THE RECORDS

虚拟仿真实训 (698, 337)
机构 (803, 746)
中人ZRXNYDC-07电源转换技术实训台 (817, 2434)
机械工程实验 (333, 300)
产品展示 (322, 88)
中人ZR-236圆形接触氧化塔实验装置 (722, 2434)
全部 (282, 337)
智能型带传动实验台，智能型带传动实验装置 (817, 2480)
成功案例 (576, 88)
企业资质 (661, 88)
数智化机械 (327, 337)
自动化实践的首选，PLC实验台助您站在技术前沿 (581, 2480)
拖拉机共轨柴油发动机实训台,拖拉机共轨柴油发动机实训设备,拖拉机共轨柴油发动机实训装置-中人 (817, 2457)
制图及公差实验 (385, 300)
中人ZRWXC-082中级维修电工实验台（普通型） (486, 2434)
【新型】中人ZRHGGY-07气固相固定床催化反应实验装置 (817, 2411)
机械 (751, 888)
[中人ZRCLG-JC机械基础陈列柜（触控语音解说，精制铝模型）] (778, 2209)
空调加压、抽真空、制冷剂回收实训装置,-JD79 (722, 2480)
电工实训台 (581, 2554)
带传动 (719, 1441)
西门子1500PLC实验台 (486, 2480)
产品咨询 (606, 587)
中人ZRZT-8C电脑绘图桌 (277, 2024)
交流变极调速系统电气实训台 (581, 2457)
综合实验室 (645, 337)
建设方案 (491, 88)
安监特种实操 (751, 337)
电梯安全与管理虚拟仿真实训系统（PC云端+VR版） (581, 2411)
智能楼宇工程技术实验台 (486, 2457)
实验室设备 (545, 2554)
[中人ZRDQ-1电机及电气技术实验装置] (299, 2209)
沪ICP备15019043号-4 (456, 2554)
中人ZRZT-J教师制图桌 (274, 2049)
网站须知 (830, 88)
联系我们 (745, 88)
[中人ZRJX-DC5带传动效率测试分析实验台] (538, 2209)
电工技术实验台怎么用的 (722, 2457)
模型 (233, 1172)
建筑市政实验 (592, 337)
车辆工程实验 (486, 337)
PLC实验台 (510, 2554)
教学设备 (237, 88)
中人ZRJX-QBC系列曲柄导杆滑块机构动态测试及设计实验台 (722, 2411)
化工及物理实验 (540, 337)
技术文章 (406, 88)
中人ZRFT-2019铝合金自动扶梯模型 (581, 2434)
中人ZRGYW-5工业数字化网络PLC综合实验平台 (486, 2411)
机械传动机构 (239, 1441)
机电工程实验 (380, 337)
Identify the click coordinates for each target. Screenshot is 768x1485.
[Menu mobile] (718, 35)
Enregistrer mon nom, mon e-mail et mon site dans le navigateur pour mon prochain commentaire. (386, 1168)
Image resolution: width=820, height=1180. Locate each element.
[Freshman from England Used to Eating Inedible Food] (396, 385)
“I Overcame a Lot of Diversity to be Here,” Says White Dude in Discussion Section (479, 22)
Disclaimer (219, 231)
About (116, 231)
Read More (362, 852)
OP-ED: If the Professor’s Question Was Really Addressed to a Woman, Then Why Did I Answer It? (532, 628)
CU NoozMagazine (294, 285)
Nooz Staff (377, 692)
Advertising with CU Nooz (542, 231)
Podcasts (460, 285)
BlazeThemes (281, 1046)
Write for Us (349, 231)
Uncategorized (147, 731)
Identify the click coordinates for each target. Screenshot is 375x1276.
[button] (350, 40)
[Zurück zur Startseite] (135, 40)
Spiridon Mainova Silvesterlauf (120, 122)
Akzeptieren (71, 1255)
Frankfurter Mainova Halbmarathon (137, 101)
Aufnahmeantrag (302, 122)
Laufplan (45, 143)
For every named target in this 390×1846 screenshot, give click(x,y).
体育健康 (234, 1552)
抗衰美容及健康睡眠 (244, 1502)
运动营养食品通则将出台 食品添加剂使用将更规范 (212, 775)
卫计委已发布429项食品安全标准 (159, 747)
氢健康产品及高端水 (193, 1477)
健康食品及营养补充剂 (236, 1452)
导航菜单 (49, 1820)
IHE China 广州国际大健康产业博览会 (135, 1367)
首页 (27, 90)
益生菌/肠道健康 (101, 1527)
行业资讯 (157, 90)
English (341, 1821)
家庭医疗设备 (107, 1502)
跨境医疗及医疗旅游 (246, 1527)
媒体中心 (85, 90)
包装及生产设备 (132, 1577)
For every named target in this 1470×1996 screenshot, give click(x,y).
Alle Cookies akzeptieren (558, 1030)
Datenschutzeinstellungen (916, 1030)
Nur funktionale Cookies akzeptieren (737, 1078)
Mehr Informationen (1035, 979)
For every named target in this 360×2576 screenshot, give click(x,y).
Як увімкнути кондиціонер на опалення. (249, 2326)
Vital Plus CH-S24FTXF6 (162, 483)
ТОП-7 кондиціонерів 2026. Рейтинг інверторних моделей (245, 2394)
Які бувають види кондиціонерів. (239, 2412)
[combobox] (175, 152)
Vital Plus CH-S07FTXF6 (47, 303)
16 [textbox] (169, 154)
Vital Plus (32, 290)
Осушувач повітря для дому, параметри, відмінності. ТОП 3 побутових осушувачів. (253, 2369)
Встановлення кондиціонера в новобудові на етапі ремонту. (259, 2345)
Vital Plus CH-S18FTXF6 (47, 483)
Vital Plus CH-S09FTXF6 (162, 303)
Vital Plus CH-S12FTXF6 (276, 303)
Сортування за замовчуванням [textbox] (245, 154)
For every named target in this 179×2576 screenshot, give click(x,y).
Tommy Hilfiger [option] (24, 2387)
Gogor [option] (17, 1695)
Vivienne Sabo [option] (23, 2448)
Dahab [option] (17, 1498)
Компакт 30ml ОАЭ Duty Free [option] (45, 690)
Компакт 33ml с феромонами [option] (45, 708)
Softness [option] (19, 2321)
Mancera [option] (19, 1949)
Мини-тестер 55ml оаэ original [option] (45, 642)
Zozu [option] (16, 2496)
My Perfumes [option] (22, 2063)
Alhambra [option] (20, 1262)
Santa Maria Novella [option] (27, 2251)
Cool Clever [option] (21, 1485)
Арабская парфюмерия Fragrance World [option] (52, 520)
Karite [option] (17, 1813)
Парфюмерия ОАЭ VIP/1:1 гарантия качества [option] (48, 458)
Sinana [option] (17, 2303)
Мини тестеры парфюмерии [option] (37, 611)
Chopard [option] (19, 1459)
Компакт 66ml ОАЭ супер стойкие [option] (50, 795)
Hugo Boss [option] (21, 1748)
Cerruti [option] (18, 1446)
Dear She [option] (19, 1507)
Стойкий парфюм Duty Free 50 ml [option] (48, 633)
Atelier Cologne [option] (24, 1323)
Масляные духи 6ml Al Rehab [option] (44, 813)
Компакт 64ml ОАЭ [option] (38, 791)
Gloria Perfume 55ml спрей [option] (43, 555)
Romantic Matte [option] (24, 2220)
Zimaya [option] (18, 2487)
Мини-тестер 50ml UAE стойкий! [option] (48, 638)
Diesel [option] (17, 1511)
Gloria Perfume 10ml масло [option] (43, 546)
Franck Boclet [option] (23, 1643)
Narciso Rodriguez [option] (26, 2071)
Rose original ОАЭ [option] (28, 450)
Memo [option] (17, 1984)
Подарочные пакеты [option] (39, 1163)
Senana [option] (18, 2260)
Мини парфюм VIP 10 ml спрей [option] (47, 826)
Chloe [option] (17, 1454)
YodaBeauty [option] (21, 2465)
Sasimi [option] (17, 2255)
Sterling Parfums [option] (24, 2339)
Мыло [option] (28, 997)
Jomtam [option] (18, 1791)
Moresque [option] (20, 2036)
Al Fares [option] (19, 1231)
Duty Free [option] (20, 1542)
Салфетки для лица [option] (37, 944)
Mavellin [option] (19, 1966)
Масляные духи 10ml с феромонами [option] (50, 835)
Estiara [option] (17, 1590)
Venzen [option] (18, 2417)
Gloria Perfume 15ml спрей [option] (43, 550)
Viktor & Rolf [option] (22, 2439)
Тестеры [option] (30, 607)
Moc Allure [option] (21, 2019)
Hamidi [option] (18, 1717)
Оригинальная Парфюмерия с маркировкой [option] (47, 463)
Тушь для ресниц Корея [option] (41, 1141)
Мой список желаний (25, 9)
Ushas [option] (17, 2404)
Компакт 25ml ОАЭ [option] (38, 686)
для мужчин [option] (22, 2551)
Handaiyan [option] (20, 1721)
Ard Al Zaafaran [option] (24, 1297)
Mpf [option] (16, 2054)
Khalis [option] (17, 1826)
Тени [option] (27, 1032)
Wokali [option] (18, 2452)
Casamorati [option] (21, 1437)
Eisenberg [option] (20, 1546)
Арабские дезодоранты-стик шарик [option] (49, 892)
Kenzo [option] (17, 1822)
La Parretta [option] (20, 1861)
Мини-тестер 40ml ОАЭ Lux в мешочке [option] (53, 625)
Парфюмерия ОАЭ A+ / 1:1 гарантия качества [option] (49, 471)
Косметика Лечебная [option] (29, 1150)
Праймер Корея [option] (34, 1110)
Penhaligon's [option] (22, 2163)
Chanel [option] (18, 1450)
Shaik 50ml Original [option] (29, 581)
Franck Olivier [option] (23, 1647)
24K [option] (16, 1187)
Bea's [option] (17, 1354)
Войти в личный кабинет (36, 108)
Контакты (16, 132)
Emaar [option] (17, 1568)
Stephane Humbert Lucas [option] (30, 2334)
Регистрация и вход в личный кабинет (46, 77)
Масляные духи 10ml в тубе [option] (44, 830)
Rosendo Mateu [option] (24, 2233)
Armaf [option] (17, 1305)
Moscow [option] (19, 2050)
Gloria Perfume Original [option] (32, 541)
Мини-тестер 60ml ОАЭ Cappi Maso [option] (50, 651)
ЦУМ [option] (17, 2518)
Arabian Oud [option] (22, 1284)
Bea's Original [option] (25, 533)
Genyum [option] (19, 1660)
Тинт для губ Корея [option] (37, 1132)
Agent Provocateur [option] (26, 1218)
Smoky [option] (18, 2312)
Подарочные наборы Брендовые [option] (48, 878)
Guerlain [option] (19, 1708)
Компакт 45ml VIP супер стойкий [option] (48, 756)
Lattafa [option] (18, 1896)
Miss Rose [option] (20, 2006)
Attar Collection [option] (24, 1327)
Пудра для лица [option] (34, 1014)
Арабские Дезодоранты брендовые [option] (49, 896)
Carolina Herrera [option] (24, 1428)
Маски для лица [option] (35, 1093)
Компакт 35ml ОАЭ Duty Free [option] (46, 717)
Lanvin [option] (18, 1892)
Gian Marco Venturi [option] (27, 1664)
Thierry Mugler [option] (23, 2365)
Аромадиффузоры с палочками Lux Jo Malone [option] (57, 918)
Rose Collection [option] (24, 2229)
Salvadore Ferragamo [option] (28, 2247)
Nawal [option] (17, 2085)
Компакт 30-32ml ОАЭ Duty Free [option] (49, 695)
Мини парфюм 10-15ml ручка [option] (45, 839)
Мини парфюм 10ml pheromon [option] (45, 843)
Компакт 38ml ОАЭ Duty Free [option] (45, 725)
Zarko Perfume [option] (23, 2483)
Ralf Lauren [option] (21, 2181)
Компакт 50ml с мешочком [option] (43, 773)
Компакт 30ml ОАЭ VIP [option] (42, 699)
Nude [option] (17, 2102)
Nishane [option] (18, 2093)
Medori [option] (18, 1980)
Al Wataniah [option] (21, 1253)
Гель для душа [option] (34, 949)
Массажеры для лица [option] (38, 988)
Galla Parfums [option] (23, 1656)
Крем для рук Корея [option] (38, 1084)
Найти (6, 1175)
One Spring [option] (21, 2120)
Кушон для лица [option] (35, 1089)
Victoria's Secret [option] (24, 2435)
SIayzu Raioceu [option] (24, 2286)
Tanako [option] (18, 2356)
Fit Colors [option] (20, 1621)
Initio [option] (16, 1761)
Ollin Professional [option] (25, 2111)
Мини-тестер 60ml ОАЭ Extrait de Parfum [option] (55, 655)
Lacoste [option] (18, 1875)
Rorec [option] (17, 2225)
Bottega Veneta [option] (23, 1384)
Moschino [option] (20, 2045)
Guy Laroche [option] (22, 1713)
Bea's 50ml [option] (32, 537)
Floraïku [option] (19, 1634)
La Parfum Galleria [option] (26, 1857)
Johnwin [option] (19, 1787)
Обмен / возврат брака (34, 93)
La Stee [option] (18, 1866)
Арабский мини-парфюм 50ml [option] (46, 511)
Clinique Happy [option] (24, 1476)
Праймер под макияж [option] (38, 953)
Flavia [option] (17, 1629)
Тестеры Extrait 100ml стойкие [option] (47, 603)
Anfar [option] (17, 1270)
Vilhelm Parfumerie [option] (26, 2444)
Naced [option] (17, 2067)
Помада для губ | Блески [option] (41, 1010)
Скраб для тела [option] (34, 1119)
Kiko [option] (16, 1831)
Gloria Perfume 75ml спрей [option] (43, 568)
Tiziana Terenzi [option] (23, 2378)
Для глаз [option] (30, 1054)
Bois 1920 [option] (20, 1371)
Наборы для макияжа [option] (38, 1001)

ACTION ITEM
From the records above, show each line that contains the word "супер".

TASK RESPONSE
Компакт 66ml ОАЭ супер стойкие [option] (50, 795)
Компакт 45ml VIP супер стойкий [option] (48, 756)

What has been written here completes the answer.